#### BRIEF:
Pick the lines holding the string "agent" out of the records and copy them.

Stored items
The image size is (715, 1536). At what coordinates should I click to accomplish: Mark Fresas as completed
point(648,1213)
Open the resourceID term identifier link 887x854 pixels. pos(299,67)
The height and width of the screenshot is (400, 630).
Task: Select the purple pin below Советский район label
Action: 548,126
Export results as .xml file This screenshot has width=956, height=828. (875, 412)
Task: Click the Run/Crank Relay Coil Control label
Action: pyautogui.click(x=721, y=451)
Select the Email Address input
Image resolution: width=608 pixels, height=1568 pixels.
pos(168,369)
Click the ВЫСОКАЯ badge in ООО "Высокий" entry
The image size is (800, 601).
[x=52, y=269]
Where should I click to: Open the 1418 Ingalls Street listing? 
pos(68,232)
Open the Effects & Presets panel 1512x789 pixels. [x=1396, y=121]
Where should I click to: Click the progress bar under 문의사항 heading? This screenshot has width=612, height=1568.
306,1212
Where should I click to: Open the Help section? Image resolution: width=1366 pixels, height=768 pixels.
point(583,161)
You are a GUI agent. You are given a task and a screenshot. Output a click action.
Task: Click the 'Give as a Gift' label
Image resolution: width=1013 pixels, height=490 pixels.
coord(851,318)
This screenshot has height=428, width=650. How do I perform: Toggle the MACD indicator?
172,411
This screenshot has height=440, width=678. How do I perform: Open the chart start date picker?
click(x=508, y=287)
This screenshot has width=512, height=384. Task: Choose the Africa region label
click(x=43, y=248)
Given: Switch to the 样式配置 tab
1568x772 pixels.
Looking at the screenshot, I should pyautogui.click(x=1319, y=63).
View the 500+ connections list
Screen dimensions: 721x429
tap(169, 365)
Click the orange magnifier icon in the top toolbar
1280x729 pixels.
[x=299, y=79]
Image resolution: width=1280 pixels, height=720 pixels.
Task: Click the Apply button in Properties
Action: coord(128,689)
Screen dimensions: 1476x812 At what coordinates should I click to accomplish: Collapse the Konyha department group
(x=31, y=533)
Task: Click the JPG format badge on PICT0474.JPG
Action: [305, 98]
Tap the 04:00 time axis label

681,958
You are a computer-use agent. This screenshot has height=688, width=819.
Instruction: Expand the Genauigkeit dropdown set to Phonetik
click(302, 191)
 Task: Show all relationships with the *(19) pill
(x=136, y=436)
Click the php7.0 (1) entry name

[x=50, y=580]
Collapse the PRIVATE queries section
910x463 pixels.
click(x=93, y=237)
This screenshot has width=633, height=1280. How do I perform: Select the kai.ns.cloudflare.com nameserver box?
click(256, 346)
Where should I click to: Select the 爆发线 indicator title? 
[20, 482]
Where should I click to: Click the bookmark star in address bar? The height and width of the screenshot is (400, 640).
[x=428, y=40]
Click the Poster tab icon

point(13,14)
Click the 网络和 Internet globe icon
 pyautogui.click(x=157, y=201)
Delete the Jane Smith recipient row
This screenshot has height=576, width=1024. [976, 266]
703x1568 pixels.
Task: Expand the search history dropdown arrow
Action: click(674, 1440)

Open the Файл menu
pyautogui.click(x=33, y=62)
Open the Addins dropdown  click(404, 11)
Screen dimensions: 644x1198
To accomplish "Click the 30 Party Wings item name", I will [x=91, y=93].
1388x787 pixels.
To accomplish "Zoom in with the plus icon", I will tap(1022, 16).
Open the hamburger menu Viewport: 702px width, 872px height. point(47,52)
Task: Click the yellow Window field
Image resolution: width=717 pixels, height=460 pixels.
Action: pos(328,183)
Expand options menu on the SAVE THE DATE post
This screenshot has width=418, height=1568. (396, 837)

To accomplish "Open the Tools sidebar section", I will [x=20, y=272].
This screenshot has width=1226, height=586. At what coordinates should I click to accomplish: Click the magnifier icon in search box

#### SOLUTION TO THIS PROBLEM:
You are a GUI agent. You are given a task and a screenshot. Output a click action.
You are a computer-use agent. This screenshot has height=688, width=819.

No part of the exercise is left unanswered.